• [ACTION ITEM]:
In the entries below, find the line with "Where should I" and print exactly every line from there up to and including the line with "Click the horizontal", with no other lines.

• [EXERCISE DATA]:
Content starts
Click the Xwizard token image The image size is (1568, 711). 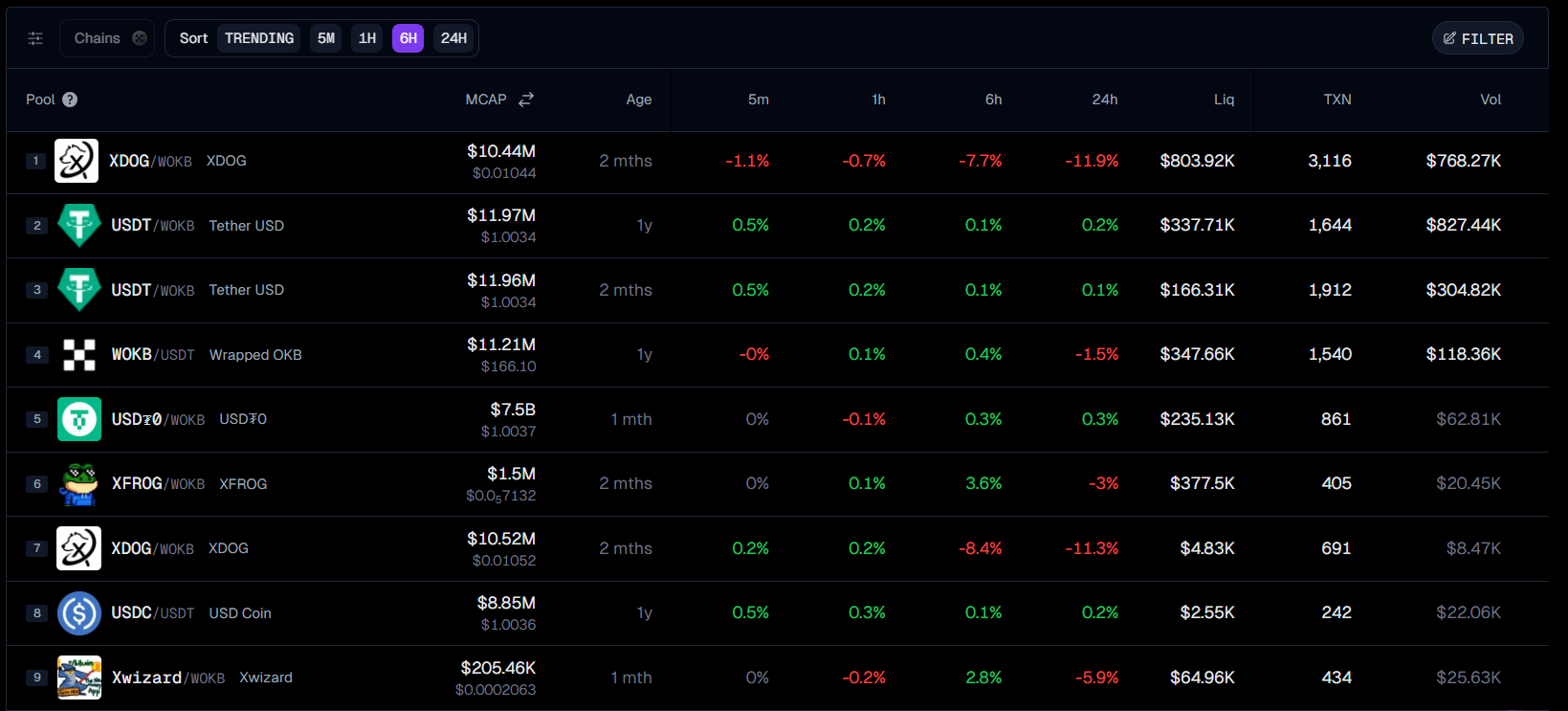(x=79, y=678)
Content ends
Content starts
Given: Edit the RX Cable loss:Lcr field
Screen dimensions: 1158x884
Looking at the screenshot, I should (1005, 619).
Content ends
Content starts
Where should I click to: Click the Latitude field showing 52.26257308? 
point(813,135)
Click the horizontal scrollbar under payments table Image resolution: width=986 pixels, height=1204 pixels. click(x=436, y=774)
Content ends
• [RESULT]:
Where should I click to: Click the Latitude field showing 52.26257308? 
point(813,135)
Click the horizontal scrollbar under payments table Image resolution: width=986 pixels, height=1204 pixels. click(x=436, y=774)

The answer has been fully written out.